Catherine Viau obtient son diplôme de LADMMI en 1995. De 1996 à 2006, elle danse pour les compagnies Danse Partout, Sursaut, Sinha Danse, Bouge de là et O Vertigo. Elle interprète également des pièces de José Navas, Pierre-Paul Savoie, Sylvain Émard, Estelle Clareton, Jean-François Déziel, Benjamin Hatcher, Lucie Boissinot et David Pressault. En 2003 et 2007, à l'invitation de Danse-Cité, elle participe aux projets Les événements de la pleine lune, spectacles d'improvisation dirigés par Daniel Soulières, Louise Bédard et Jean Derome. En 2006, elle entame une collaboration avec la compagnie de Danièle Desnoyers, Le Carré des Lombes. Elle y danse Play It Again! et fait partie de Là où je vis présenté en première au Festival TransAmériques 2008. Depuis 1999, elle enseigne la technique, l'improvisation et offre des ateliers de répertoire dans de nombreuses institutions montréalaises réputées.
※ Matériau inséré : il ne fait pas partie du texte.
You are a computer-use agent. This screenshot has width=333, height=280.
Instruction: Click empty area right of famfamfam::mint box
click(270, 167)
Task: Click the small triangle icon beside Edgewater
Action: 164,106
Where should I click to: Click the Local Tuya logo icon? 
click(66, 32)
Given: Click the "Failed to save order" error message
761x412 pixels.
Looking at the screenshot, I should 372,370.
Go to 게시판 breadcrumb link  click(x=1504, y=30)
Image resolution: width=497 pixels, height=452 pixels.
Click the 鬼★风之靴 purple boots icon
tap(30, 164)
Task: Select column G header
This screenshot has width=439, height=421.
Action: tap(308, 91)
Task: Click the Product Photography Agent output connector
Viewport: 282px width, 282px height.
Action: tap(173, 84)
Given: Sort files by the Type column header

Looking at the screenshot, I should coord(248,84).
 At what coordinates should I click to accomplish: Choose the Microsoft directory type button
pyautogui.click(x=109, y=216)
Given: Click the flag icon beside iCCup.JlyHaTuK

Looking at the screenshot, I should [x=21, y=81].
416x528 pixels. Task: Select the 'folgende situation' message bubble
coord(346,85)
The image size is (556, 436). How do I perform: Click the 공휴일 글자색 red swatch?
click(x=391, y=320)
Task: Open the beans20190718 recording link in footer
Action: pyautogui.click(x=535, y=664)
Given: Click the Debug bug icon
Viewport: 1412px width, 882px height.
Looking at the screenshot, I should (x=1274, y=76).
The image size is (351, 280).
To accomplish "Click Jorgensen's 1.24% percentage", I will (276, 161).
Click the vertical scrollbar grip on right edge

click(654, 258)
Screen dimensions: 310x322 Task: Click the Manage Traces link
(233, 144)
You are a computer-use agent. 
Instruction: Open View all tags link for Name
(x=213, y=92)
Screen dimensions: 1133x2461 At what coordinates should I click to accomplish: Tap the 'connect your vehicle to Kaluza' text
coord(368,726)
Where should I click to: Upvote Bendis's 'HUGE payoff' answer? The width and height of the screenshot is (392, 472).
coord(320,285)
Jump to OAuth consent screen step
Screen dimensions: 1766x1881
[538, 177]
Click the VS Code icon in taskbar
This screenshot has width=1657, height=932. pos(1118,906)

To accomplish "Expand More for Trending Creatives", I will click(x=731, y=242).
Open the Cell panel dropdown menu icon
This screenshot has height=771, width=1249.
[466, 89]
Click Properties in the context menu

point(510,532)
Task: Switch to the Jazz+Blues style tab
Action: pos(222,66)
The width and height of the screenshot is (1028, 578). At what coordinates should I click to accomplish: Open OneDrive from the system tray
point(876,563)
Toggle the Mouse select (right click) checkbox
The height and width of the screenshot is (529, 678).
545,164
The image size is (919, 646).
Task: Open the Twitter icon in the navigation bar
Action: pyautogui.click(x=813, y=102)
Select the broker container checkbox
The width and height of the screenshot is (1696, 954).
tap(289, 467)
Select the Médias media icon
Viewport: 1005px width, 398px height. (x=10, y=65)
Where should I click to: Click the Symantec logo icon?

Elle est cofondatrice de l'événement TransFormation, stage intensif annuel qui se tient en parallèle au Festival TransAmériques.

 

Née à Calgary, en Alberta, Megan Walbaum commence à danser à l'Alberta Ballet School of Dance. À l'âge de 14 ans, elle déménage au Manitoba afin de suivre une formation en danse classique intensive au Royal Winnipeg Ballet School. Trois ans plus tard, elle se dirige vers l'est pour entreprendre une formation académique à LADMMI, l'école de danse contemporaine, à Montréal. Suite à l'obtention de son diplôme, elle devient apprentie à la Compagnie Marie Chouinard. Depuis, elle a dansé pour Lucie Grégoire et a enseigné des créations du répertoire de Sylvain Émard à LADMMI. Megan collabore présentement à des projets indépendants du HAND/EYE Co.